A new study, published online August 16, 2011 issue of "The Journal of Urology”, analyzed the results of all previous studies in this field to understand the use of PPMs and ICDs in urological practice and its implications. The study, conducted by Sarvpreet Singh Ubee, Vijay Kumar Kasi et al, has come up with several guidelines which will help urologists in dealing with patients with these devices, during certain surgical and diagnostic procedures.
 
Both PPMs and ICDs have been incorporated with several safety features like generator material changes, lead modification, and better sensing and pacing algorithms to reduce the effects of electromagnetic interference. In Europe, the pacemakers being currently used are compatible to magnetic resonance imaging. Urologists have to take extra precautions while dealing with patients with these devices for five different procedures. The procedures along with the recommended guidelines are:
Recommendations have been made for modifications in the device and in the methods of use during electrosurgery.

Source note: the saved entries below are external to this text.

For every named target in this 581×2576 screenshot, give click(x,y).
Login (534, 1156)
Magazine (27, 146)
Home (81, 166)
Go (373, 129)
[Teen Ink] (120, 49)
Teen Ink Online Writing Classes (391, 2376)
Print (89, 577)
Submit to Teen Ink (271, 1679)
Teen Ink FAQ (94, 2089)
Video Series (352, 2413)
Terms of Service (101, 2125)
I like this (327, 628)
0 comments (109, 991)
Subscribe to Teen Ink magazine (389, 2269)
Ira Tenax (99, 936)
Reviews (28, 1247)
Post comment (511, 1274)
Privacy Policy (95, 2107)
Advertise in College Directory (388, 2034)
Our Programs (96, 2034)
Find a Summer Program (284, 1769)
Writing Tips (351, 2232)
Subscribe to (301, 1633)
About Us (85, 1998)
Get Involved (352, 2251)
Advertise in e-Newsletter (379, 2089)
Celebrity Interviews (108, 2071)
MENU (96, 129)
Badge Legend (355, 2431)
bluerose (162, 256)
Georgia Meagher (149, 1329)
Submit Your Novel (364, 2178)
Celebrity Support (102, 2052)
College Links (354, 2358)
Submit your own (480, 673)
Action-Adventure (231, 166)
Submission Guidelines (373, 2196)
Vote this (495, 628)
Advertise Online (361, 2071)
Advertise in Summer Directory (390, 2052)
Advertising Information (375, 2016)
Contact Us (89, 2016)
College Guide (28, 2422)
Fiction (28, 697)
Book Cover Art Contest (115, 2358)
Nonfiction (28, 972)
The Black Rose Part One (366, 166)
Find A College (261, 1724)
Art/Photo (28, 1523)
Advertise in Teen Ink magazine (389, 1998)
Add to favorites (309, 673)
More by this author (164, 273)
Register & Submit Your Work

For extracorporeal shock wave lithotripsy, the patient’s cardiologist should be consulted prior to the procedure and the device should be re-programmed to single-chamber ventricular pacing with reduced sensitivity.
While performing positron emission tomography, the pulse generator and the lead area should be covered with lead to protect the device from ionizing radiation.
MRI is generally contraindicated. However, when absolutely necessary, it should be performed by doctors having adequate radiology and cardiology knowledge.
Such patients can undergo radiotherapy with standard precautions after careful planning.